**What to produce**
Write out each entry word for word.
Given records below:
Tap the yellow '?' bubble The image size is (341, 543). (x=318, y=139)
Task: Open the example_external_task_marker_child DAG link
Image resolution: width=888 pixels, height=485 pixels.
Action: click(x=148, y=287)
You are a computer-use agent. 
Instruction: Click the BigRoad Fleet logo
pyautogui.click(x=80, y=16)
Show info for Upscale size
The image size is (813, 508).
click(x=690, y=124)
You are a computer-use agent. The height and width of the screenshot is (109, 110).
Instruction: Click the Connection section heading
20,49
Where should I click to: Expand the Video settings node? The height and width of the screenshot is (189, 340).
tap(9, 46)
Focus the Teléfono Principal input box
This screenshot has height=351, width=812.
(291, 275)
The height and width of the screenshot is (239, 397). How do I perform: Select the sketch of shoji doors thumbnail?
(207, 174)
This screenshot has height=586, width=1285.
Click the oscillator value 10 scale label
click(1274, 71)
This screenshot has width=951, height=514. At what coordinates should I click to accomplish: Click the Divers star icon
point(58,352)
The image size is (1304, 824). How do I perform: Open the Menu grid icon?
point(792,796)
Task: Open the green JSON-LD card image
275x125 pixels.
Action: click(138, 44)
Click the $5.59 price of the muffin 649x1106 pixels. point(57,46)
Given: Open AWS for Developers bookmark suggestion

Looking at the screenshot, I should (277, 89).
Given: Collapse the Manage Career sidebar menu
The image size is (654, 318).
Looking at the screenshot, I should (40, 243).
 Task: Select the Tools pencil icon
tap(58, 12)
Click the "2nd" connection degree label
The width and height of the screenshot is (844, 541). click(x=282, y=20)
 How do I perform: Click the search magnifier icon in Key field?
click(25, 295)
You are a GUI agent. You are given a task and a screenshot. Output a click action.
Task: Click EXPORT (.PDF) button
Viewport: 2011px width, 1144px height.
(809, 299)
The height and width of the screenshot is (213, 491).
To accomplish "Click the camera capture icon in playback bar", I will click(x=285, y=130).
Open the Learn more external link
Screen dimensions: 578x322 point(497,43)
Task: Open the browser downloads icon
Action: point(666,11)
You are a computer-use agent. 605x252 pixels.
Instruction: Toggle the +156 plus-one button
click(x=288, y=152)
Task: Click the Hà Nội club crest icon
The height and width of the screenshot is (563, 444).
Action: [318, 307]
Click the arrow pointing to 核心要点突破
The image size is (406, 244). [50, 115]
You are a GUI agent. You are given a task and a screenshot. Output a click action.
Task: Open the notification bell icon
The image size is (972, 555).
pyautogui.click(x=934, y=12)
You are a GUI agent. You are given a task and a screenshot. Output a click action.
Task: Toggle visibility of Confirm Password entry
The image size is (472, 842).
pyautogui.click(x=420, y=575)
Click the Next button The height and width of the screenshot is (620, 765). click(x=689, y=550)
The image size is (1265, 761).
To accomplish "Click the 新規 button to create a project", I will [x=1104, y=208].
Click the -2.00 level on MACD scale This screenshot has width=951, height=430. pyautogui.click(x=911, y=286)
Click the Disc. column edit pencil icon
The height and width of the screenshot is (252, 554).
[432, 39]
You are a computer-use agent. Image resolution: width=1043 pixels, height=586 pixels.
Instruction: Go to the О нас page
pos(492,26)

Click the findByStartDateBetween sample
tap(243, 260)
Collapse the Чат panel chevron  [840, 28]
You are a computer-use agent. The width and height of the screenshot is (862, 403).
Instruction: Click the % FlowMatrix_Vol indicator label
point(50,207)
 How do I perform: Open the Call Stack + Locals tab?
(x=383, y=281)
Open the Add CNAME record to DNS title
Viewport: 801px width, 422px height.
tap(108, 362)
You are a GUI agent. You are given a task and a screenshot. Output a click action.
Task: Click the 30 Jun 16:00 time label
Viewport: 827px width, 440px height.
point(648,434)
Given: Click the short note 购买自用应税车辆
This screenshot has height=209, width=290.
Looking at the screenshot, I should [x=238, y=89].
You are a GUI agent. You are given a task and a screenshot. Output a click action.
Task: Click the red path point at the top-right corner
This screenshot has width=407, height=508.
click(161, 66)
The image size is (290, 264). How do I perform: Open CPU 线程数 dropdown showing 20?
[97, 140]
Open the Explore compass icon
End of Given records.
**Written answer**
Tap the yellow '?' bubble The image size is (341, 543). (x=318, y=139)
Task: Open the example_external_task_marker_child DAG link
Image resolution: width=888 pixels, height=485 pixels.
Action: click(x=148, y=287)
You are a computer-use agent. 
Instruction: Click the BigRoad Fleet logo
pyautogui.click(x=80, y=16)
Show info for Upscale size
The image size is (813, 508).
click(x=690, y=124)
You are a computer-use agent. The height and width of the screenshot is (109, 110).
Instruction: Click the Connection section heading
20,49
Where should I click to: Expand the Video settings node? The height and width of the screenshot is (189, 340).
tap(9, 46)
Focus the Teléfono Principal input box
This screenshot has height=351, width=812.
(291, 275)
The height and width of the screenshot is (239, 397). How do I perform: Select the sketch of shoji doors thumbnail?
(207, 174)
This screenshot has height=586, width=1285.
Click the oscillator value 10 scale label
click(1274, 71)
This screenshot has width=951, height=514. At what coordinates should I click to accomplish: Click the Divers star icon
point(58,352)
The image size is (1304, 824). How do I perform: Open the Menu grid icon?
point(792,796)
Task: Open the green JSON-LD card image
275x125 pixels.
Action: click(138, 44)
Click the $5.59 price of the muffin 649x1106 pixels. point(57,46)
Given: Open AWS for Developers bookmark suggestion

Looking at the screenshot, I should (277, 89).
Given: Collapse the Manage Career sidebar menu
The image size is (654, 318).
Looking at the screenshot, I should (40, 243).
 Task: Select the Tools pencil icon
tap(58, 12)
Click the "2nd" connection degree label
The width and height of the screenshot is (844, 541). click(x=282, y=20)
 How do I perform: Click the search magnifier icon in Key field?
click(25, 295)
You are a GUI agent. You are given a task and a screenshot. Output a click action.
Task: Click EXPORT (.PDF) button
Viewport: 2011px width, 1144px height.
(809, 299)
The height and width of the screenshot is (213, 491).
To accomplish "Click the camera capture icon in playback bar", I will click(x=285, y=130).
Open the Learn more external link
Screen dimensions: 578x322 point(497,43)
Task: Open the browser downloads icon
Action: point(666,11)
You are a computer-use agent. 605x252 pixels.
Instruction: Toggle the +156 plus-one button
click(x=288, y=152)
Task: Click the Hà Nội club crest icon
The height and width of the screenshot is (563, 444).
Action: [318, 307]
Click the arrow pointing to 核心要点突破
The image size is (406, 244). [50, 115]
You are a GUI agent. You are given a task and a screenshot. Output a click action.
Task: Open the notification bell icon
The image size is (972, 555).
pyautogui.click(x=934, y=12)
You are a GUI agent. You are given a task and a screenshot. Output a click action.
Task: Toggle visibility of Confirm Password entry
The image size is (472, 842).
pyautogui.click(x=420, y=575)
Click the Next button The height and width of the screenshot is (620, 765). click(x=689, y=550)
The image size is (1265, 761).
To accomplish "Click the 新規 button to create a project", I will [x=1104, y=208].
Click the -2.00 level on MACD scale This screenshot has width=951, height=430. pyautogui.click(x=911, y=286)
Click the Disc. column edit pencil icon
The height and width of the screenshot is (252, 554).
[432, 39]
You are a computer-use agent. Image resolution: width=1043 pixels, height=586 pixels.
Instruction: Go to the О нас page
pos(492,26)

Click the findByStartDateBetween sample
tap(243, 260)
Collapse the Чат panel chevron  [840, 28]
You are a computer-use agent. The width and height of the screenshot is (862, 403).
Instruction: Click the % FlowMatrix_Vol indicator label
point(50,207)
 How do I perform: Open the Call Stack + Locals tab?
(x=383, y=281)
Open the Add CNAME record to DNS title
Viewport: 801px width, 422px height.
tap(108, 362)
You are a GUI agent. You are given a task and a screenshot. Output a click action.
Task: Click the 30 Jun 16:00 time label
Viewport: 827px width, 440px height.
point(648,434)
Given: Click the short note 购买自用应税车辆
This screenshot has height=209, width=290.
Looking at the screenshot, I should [x=238, y=89].
You are a GUI agent. You are given a task and a screenshot. Output a click action.
Task: Click the red path point at the top-right corner
This screenshot has width=407, height=508.
click(161, 66)
The image size is (290, 264). How do I perform: Open CPU 线程数 dropdown showing 20?
[97, 140]
Open the Explore compass icon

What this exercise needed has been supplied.